«Em Paris, Jean-Féry Rebel, um discípulo de Jean-Baptiste Lully, mestre de música e compositor da corte de Luís XIV, parece ter sucumbido à febre vivaldiana. Se foi ou não a audição d'As Quatro Estações que o levaram a compor, em 1737, Os Elementos, nunca saberemos. O que sabemos é que esta suite para orquestra marca, pela sua chocante modernidade, uma data na história da música. Como Haydn faria sessenta anos depois, Rebel propôs-se representar a criação do mundo tomando como ponto de partida "aquela confusão que reinava entre os elementos antes do momento em que, sujeitos a leis invariáveis, eles tomaram os seus lugares na ordem natural das coisas". A sua interpretação por música de "Le Cahos" inicial é ainda mais revolucionária que a de Haydn. (...) Ouvem-se os floreados das madeiras, o ressoar dos tímbales, os metais em contraponto. Cada elemento é representado por uma ideia musical: a terra, por sequências indistintas de notas graves; a água, por cascatas ascendentes e descendentes de notas na flauta; o ar, pelas notas longamente sustentadas do piccolo; e o fogo, pelo desempenho virtuosístico dos violinos. (...)

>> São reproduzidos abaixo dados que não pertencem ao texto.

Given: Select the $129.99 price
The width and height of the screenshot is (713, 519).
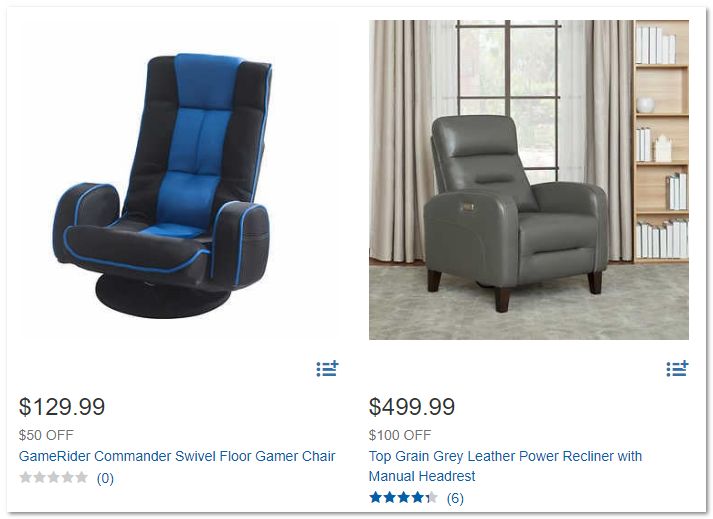Looking at the screenshot, I should pyautogui.click(x=62, y=406).
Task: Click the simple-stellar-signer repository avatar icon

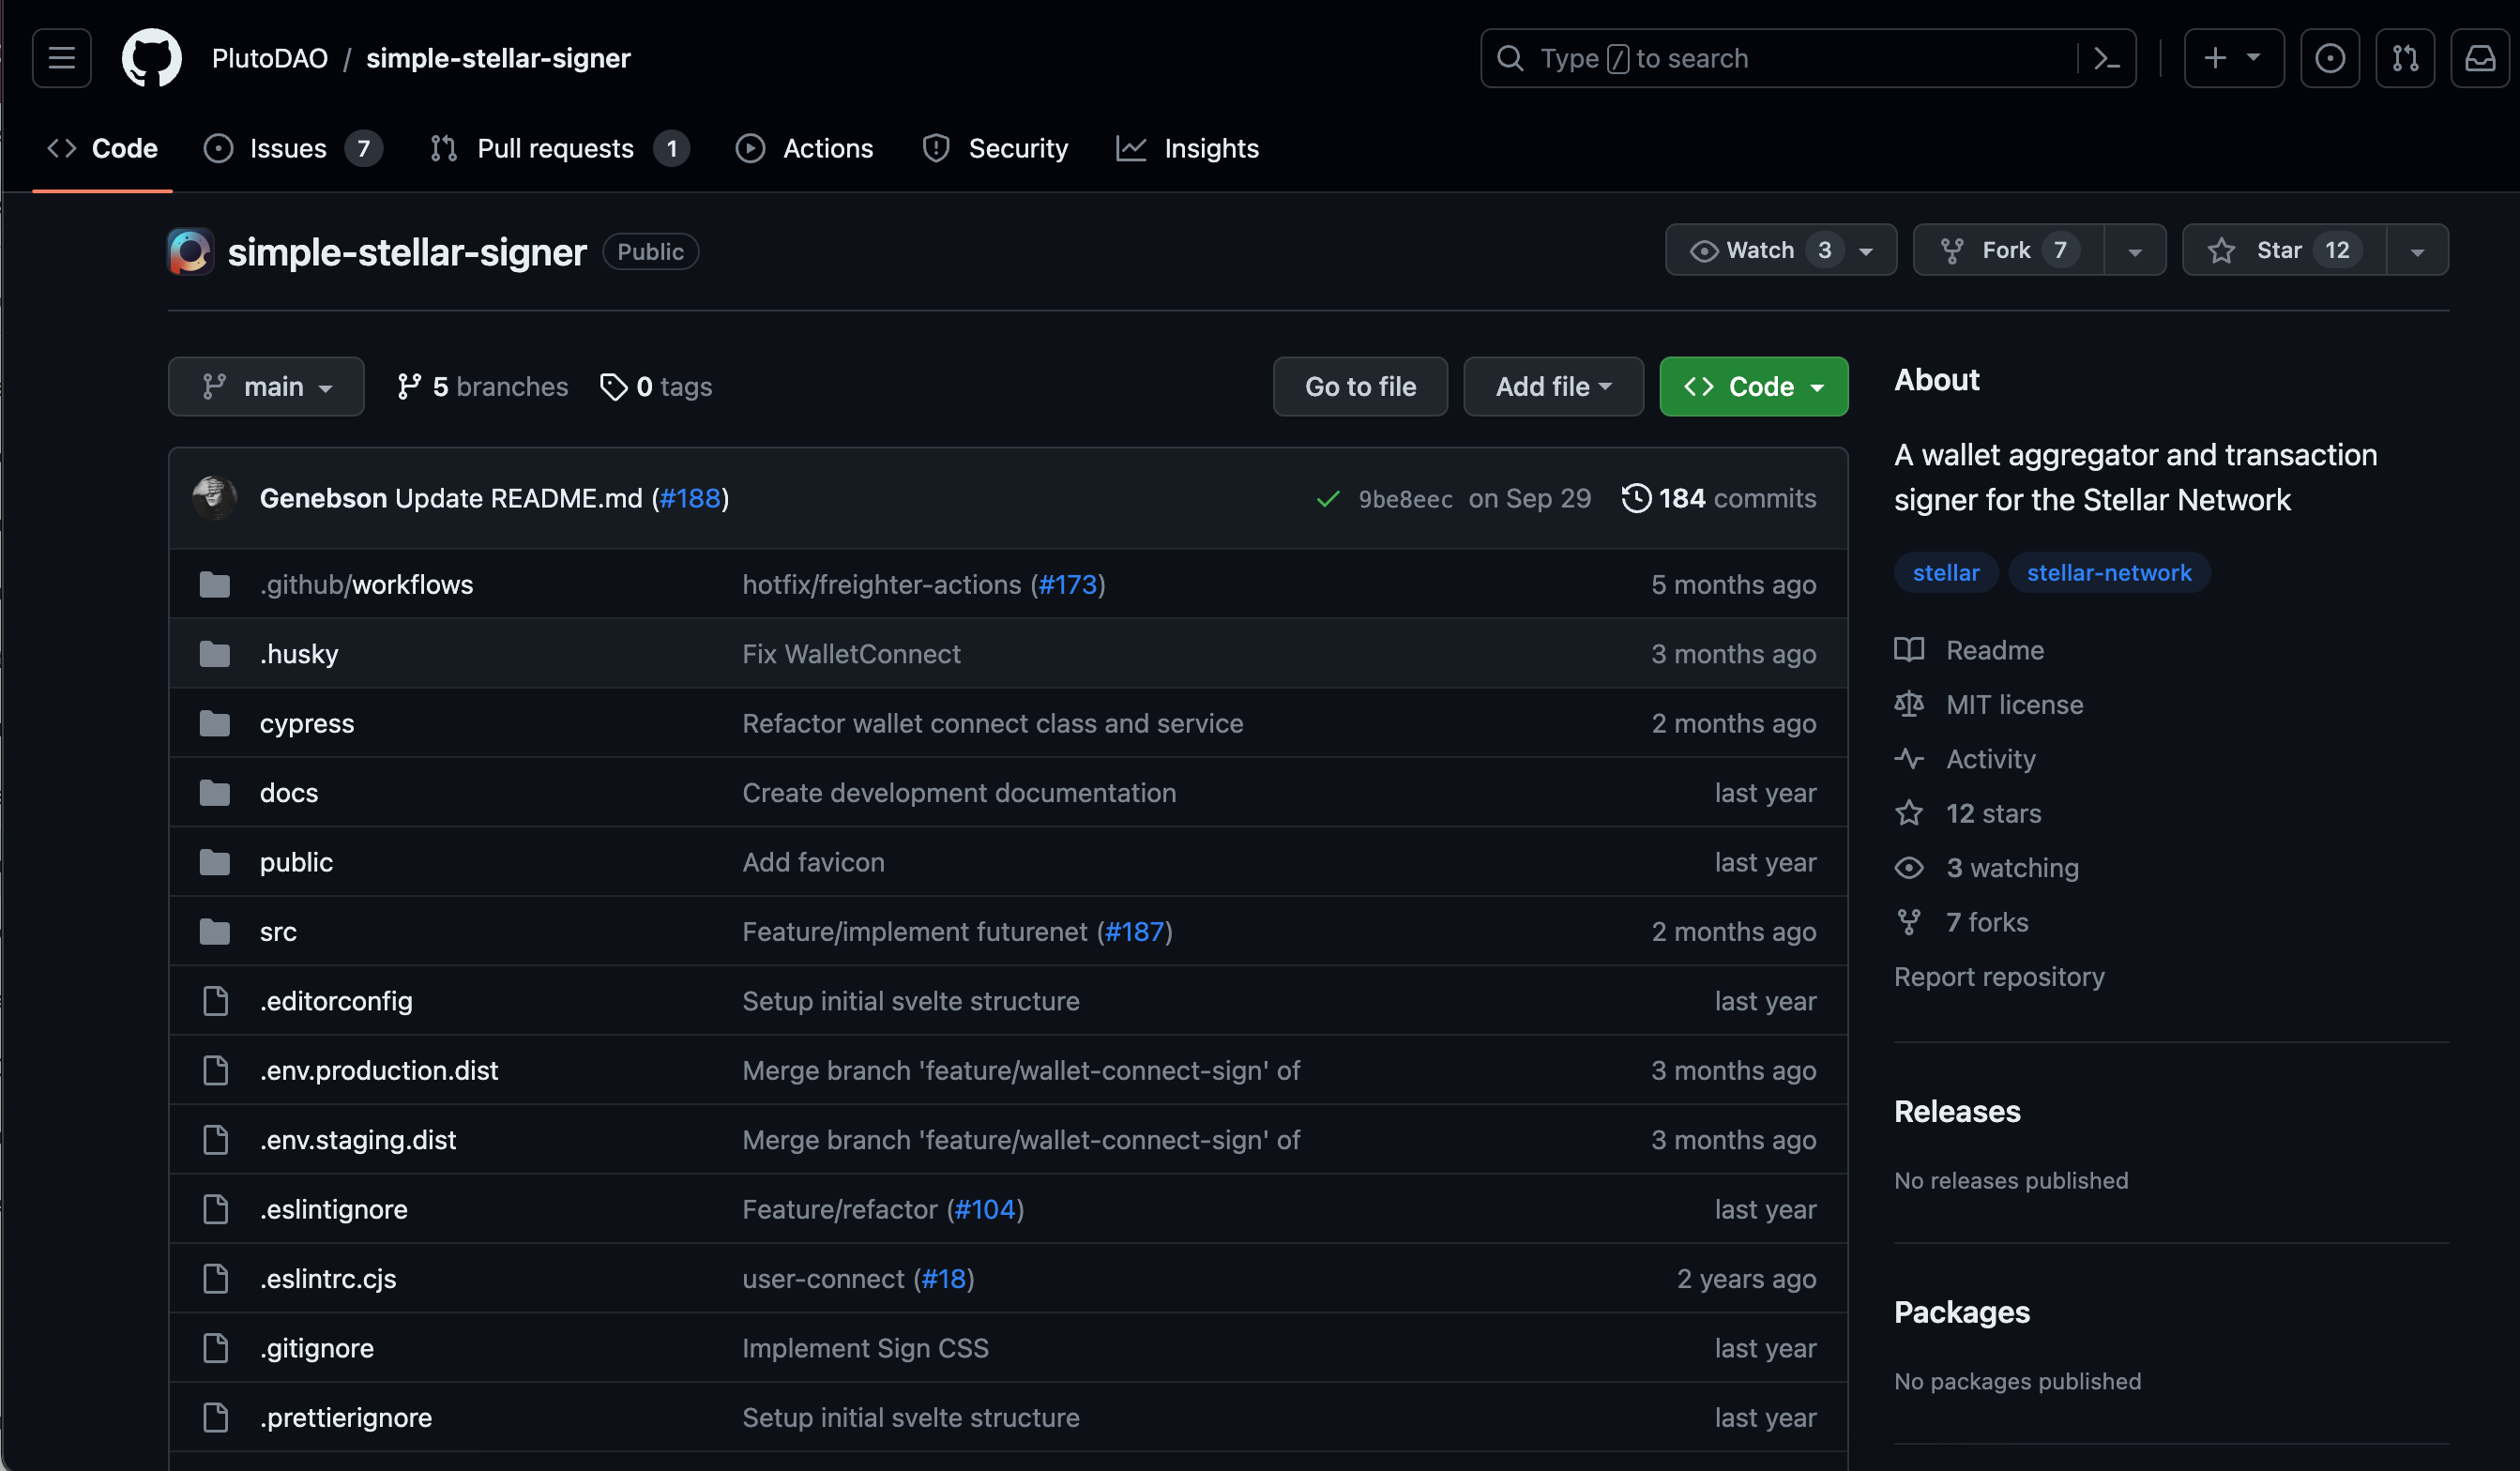Action: click(190, 251)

No mesmo ano de estreia dos Elementos de Rebel, Georg Philipp Telemann chegava a Paris armado de uma série de obras "ao gosto francês". Vinte anos mais tarde, já septuagenário, comporia a Ode ao Trovão (1756), uma meditação evocativa do terramoto de Lisboa de 1755, no primeiro aniversário da sua ocorrência. (...) De facto o terramoto de Lisboa originou um intenso debate europeu - teológico, ético e filosófico - sobre a oportunidade e até a bondade da tragédia. Tanto Voltaire como o filósofo Immanuel Kant escreveram longamente sobre o assunto (...).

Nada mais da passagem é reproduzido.